**Written instruction 1**
Answer these three questions using the patch email below:
(a) Which enum does the KMD currently use to set caching policy for buffer objects?
(b) Where is the behavior of each PAT index clearly defined?
(c) Which simple cache settings does the KMD still need when creating buffer objects?

**Source passage**
* start *

[Intel-gfx] [PATCH v5 2/5] drm/i915: use pat_index instead of cache_level
Tvrtko Ursulin
tvrtko.ursulin at linux.intel.com
Fri May 5 09:50:40 UTC 2023
On 04/05/2023 17:06, Yang, Fei wrote:
> > On 04/05/2023 00:02, fei.yang at intel.com wrote:
> >> From: Fei Yang <fei.yang at intel.com>
> >>
> >> Currently the KMD is using enum i915_cache_level to set caching
> policy for
> >> buffer objects. This is flaky because the PAT index which really
> controls
> >> the caching behavior in PTE has far more levels than what's defined
> in the
> >> enum. In addition, the PAT index is platform dependent, having to
> translate
> >> between i915_cache_level and PAT index is not reliable, and makes
> the code
> >> more complicated.
> >>
> >>>From UMD's perspective there is also a necessity to set caching
> policy for
> >> performance fine tuning. It's much easier for the UMD to directly
> use PAT
> >> index because the behavior of each PAT index is clearly defined in
> Bspec.
> >> Having the abstracted i915_cache_level sitting in between would only
> cause
> >> more ambiguity.
> >>
> >> For these reasons this patch replaces i915_cache_level with PAT
> index. Also
> >> note, the cache_level is not completely removed yet, because the KMD
> still
> >> has the need of creating buffer objects with simple cache settings
> such as
> >> cached, uncached, or writethrough. For such simple cases, using
> cache_level
> >> would help simplify the code.

* end *

**Written instruction 2**
Report every line in the entries below that contains the word "pixel".

(Element lookup records)
* start *

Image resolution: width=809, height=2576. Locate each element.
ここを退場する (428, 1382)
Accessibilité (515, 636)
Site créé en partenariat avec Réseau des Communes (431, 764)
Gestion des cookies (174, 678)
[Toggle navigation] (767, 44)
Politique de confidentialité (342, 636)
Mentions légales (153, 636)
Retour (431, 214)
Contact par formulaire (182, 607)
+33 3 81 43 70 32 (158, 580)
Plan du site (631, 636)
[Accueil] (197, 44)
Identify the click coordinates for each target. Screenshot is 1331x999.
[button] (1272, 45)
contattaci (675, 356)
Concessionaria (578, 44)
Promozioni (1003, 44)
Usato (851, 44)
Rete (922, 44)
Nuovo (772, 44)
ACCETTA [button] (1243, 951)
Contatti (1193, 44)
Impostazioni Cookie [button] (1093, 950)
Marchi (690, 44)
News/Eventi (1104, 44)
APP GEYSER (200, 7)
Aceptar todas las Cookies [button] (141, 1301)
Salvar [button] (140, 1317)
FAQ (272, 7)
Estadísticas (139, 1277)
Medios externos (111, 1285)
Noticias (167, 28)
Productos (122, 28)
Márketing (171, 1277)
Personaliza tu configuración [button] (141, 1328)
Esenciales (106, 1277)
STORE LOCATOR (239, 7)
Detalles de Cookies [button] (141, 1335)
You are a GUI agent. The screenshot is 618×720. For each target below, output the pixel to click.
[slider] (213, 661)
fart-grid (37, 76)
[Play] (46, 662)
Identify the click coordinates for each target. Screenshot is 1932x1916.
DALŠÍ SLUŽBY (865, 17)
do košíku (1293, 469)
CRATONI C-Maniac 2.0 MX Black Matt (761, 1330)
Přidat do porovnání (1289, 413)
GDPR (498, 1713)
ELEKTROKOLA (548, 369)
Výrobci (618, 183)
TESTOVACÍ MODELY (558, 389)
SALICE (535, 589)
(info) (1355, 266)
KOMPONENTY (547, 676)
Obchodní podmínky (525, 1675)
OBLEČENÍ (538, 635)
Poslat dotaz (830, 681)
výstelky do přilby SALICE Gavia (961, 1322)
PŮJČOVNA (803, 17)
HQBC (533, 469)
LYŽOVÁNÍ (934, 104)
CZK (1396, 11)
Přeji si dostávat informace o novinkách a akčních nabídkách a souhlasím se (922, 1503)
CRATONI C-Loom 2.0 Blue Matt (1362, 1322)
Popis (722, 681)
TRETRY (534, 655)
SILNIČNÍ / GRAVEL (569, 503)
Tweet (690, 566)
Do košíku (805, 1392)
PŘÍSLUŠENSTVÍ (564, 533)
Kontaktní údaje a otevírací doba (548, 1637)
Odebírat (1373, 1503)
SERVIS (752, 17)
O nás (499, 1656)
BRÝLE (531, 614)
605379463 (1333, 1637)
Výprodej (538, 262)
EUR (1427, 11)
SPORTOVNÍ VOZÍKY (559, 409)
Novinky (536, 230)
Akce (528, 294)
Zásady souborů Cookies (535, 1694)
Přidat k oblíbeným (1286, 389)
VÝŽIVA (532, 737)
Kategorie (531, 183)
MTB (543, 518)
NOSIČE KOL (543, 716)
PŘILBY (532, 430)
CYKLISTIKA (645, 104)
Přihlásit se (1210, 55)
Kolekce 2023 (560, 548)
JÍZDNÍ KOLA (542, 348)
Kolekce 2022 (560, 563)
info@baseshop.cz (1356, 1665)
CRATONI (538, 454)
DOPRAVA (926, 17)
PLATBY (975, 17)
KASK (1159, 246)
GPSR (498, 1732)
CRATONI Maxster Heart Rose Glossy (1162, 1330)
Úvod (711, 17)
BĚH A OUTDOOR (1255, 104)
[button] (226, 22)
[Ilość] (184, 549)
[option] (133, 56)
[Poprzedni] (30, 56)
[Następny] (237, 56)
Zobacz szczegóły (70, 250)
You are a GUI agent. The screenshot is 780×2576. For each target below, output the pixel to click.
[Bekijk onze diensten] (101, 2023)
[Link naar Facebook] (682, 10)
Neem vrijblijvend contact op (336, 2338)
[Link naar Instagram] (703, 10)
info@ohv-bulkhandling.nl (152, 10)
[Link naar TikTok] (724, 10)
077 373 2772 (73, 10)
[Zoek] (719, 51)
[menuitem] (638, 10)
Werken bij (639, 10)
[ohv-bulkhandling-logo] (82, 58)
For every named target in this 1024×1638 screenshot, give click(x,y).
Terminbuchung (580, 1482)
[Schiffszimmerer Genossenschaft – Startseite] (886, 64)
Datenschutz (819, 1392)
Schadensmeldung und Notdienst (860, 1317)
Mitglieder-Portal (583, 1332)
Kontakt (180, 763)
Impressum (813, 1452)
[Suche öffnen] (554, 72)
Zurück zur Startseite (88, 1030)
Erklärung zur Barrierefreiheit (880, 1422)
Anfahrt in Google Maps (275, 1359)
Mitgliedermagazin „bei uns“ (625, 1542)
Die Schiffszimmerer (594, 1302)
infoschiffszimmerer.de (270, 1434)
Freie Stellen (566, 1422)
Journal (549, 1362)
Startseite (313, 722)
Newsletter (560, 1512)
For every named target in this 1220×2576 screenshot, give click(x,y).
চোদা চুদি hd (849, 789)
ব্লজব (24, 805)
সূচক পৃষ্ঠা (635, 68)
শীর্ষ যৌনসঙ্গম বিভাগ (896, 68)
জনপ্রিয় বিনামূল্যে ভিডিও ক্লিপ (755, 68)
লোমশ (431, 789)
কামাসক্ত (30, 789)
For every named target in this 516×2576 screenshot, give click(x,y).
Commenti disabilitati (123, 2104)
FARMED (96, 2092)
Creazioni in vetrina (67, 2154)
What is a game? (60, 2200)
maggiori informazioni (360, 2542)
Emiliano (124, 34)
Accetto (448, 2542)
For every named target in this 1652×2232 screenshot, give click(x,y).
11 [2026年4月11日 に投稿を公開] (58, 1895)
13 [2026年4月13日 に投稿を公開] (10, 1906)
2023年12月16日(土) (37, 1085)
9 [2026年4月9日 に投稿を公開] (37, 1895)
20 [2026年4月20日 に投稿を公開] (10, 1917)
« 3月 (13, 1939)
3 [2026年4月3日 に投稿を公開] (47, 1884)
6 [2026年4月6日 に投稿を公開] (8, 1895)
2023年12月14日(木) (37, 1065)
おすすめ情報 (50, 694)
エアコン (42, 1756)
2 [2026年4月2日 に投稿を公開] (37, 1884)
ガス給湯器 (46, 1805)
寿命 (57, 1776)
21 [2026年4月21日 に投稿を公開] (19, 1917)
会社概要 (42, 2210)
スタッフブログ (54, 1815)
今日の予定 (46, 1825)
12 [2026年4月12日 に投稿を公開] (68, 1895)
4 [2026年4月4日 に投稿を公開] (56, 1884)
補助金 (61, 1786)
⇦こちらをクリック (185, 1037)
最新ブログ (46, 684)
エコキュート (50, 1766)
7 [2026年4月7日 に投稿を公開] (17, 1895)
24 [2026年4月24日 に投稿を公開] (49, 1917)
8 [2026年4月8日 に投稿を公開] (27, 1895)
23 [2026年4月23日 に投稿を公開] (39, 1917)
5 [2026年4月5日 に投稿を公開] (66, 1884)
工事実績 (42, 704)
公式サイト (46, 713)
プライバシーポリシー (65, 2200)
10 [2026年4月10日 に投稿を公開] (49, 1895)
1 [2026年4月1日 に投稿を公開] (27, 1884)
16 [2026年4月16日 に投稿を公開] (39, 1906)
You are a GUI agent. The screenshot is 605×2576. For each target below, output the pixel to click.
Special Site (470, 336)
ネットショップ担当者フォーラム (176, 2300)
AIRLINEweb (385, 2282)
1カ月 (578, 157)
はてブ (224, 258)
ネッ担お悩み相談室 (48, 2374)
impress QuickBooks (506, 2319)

* end *

**Expected answer 1**
(a) enum i915_cache_level
(b) In Bspec
(c) Cached, uncached, or writethrough

**Expected answer 2**
You are a GUI agent. The screenshot is 618×720. For each target below, output the pixel to click.
You are a GUI agent. The screenshot is 780×2576. For each target below, output the pixel to click.
You are a GUI agent. The screenshot is 605×2576. For each target below, output the pixel to click.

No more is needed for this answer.